• **Source document**:
══════════

# Ratio of billing Staff to Claims Filed?



## acbarnes (Jul 30, 2009)

I am trying to determine how many billing staff I should employ based on claims filed. I do not want to base it on providers since providers produce at different rates. Any suggestions or research will be helpful. 

Thanks, 
Anna Barnes, CPC, CGSCS


----------



## ARCPC9491 (Jul 30, 2009)

You have to take an average of claims for each physician, add it up, and figure out your productivity standards for your billers. If you have on average 320 claims to file per day, and you feel like your billers should put in 100 per day, you would need roughly 3 full time employees... just an example

I don't know if these billers have other responsibilities or duties. If they are answer phones, putting in charges, posting payments, etc.... you need to take all that into account as well.


----------



## acbarnes (Jul 30, 2009)

Yes, thank you. It is very difficult. I have 9 full time surgeons and 1 part-time PT that produce at very levels. I have...

══════════

• **Given information**:
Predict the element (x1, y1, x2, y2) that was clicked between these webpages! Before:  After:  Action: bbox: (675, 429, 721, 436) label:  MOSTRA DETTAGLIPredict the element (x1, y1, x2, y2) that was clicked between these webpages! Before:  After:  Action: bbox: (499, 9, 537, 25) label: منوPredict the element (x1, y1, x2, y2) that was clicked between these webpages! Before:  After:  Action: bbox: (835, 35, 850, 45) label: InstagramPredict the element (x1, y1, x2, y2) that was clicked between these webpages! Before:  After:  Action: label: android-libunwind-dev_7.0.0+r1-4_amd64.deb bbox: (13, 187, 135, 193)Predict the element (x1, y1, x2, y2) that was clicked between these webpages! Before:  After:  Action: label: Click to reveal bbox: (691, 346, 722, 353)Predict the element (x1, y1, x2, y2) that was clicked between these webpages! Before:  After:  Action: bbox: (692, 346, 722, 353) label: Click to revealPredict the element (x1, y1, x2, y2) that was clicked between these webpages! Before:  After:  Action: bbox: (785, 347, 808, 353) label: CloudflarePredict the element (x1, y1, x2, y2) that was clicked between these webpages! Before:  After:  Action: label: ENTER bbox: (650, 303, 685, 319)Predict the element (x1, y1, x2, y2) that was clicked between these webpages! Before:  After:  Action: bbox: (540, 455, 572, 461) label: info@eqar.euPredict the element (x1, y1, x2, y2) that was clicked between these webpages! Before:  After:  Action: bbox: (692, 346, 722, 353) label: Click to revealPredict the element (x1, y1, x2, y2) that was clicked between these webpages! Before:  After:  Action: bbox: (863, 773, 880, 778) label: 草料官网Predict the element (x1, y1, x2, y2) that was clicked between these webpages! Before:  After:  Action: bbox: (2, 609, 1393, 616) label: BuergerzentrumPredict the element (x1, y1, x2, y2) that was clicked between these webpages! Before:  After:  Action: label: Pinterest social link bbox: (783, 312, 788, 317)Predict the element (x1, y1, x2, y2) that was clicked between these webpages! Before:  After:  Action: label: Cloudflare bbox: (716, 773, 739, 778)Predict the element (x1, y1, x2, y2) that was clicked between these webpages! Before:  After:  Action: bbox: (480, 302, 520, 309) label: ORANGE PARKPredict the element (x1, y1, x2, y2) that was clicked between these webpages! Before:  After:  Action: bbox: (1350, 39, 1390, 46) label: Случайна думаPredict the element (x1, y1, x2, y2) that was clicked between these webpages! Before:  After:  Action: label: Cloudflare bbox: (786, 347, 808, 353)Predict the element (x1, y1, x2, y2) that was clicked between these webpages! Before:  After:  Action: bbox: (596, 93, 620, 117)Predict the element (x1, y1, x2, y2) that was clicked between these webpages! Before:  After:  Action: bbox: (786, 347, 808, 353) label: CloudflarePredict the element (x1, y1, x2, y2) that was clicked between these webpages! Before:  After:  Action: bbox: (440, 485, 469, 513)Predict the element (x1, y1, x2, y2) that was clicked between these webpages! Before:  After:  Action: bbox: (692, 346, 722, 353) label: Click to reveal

══════════

• **Task 1**:
In the billing staff thread's example, how many claims per day should each biller enter?
• **Task 2**:
Please pick up the billing staff thread after its last sentence and carry it on.

• **Exercise output 1**:
100 claims per day.

• **Exercise output 2**:
1 full-time billing administartor who oversees billing workload as well as enters and performs random pre-audits on all surgical charge slips. 

1 full-time posting associate-posts all EOBs for the practice as well as credentialing and OSHA

1 part-time appeal associate- writes all appeals for denials

1 full-time claim/EOB reviewer who works all rejected denied claims as well as aged receivable lists

1 full-time patient associate- verifies ins eligibility on office patients as well as takes all patient billing calls

I am always under pressure to watch HR dollars and wanted to see if there were any numbers to use for comparison. Every practice is different.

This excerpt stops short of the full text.